Short Scar Breast Reduction Photos

View breast reduction short scar technique before and after photos by real past patients of best plastic surgeons.

A breast reduction procedure called the short scar technique or vertical technique, is becoming more popular and requires a shorter incision, which reduces scar length. Prior to this technique, a breast reduction procedure may have produced long horizontal scars or even box-shaped scars, but the presence of these types of scars is significantly reduced when the short scar technique is performed.

Speak with your doctor to learn more details about the type of technique that would be used for the procedure.

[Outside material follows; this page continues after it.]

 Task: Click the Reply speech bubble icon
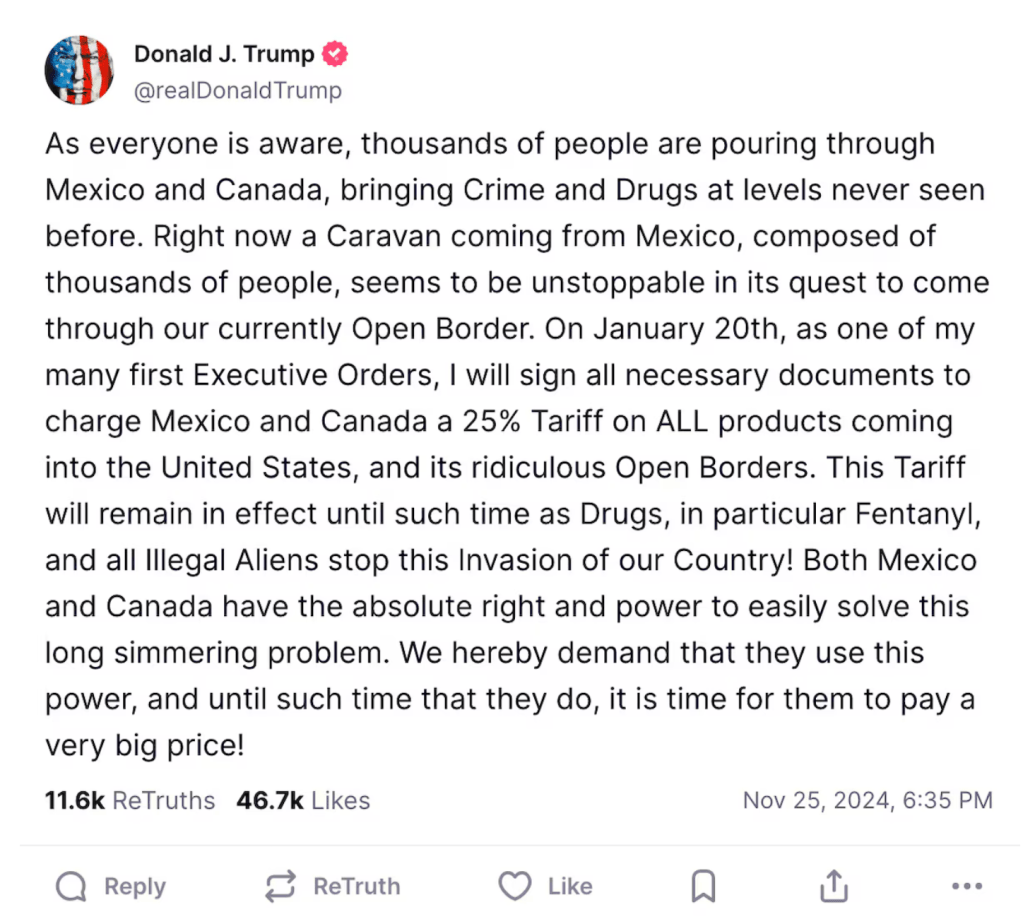pyautogui.click(x=72, y=886)
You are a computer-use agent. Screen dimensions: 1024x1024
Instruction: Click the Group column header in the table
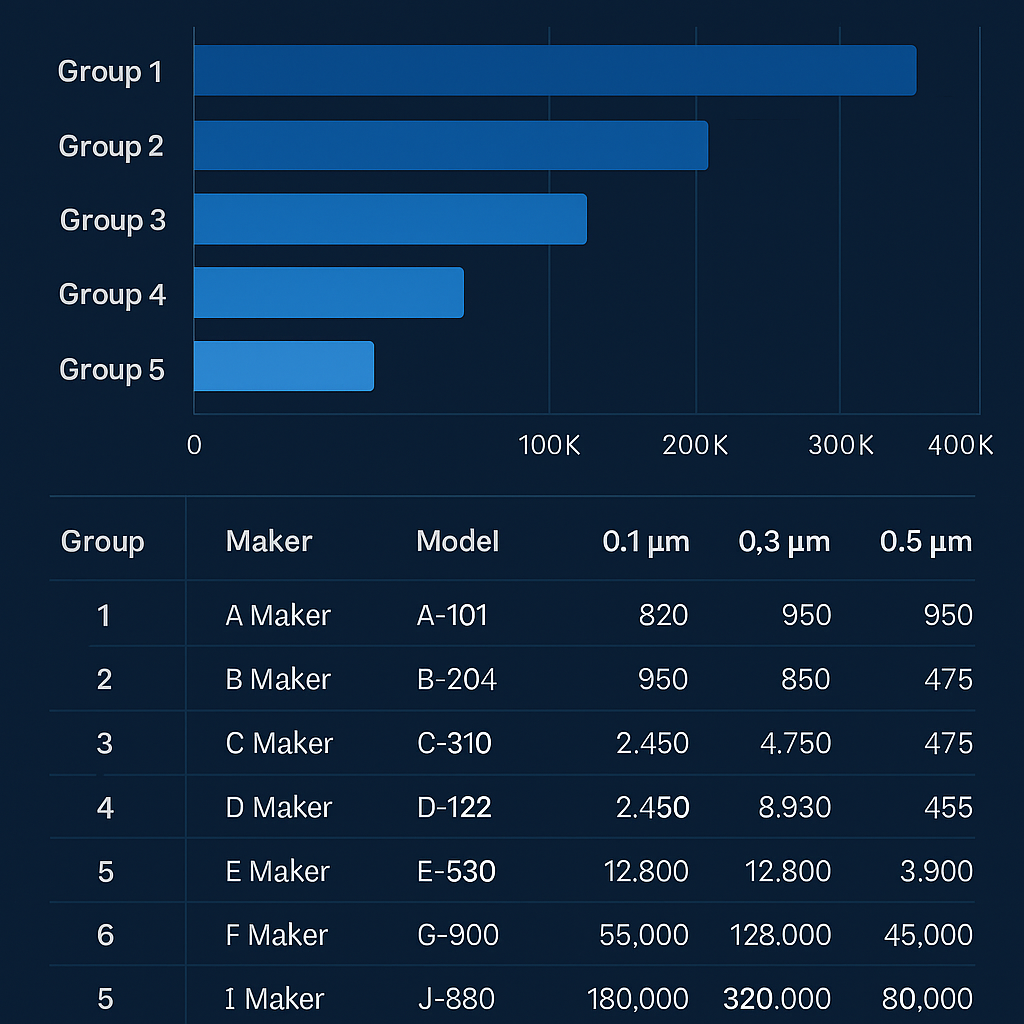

There is no breast lift procedure that will leave the beast without a scar. Even breast augmentation surgery, which results in an increased volume and therefore a lift, will result in a scar.

The final result of the scar will be determined by the way each person heals, as some patients despite a good plastic surgery repair will heal with thick and very apparent scars. A detailed history of previous surgery and evaluation of the resultant scars will give you and your plastic surgeon, an idea of the type of scar that will result.

“Short scar” breast reductions often refer to the vertical technique in which an inframammary horizontal scar is eliminated. This technique is extremely operator dependent so that the “ideal” candidate is different depending on the level of skill of the surgeon.

“Scarless” breast reduction can refer to one of two techniques

1. liposuction alone
2. a recirculation of the Passot procedure where the breast has only a horizontal scar located at the inframammary fold and then the nipple is exteriorized through the skin flap.

“Anchor” breast reduction refers generically to any breast reduction where you have a vertical and horizontal scar along with the scar around your nipple areolar complex.

Crease incision allows better skin tailoring!

Vertical lifts are “all the rage” now that more and more surgeons have begun to learn these techniques of partial or modified breast lifting. The problem with this and other “newer” procedures is that surgeons become enamored with the “pros” of such less-scar procedures, and try to apply these techniques to more and more patients, some of whom may not be appropriate for short-scar or no-crease scar techniques.

(It’s the old “I’ve got this new hammer, and everything suddenly becomes a nail!” attitude.)

Remember that while vertical lifts are perfectly good operations for some patients, they do NOT fill the bill for all situations, particularly since skin tailoring in one dimension only can be achieved with vertical lifts or lollipop lifts.

Skin tailoring in two dimensions (horizontal AND vertical) requires the addition of another scar in the perpendicular direction from the vertical scar–hence, the short or long crease scar. The length of the crease scar essentially determines the degree of skin tailoring medially and laterally, and making this too short makes the center of the breast axis short, whereas medially and laterally the excess skin sags (still), so the breast looks flattened on the bottom, or boxy in shape. Over time this softens and stretches to round out a bit, but here again is a limitation that either is acceptable or not. (Often not, and re-do surgery is the only solution)

If someone offered you a “no-scar” lift would you think it is a good idea? Or would you understand it for the “baloney” it truly is? If you need skin tailoring in more than one dimension, you should understand that “avoiding scars” may in fact be “adding residual laxity” and the need for a revision later to “fix” the inadequately-treated loose skin. This is NOT baloney, but is a question of judgment, not one of skill in execution of a specific technique (though that too plays a role).

In short, I would suggest that you not try to “fit” a desired technique to the surgeon’s recommendations or even allow this to influence your choice of surgeon. Rather, your surgeon (if experienced and ABPS-certified) has the training, expertise, and numerous similar patients from which he or she has gained significant knowledge you do not possess.

Follow your surgeon’s advice. Those who would advocate a vertical lift only should be willing to show you numerous patients with similar anatomy for whom this proved to be an adequate choice, and provide information about the cost of additional surgery (and how often it occurs) for “the minority” of cases in which an additional scar later proved to be necessary!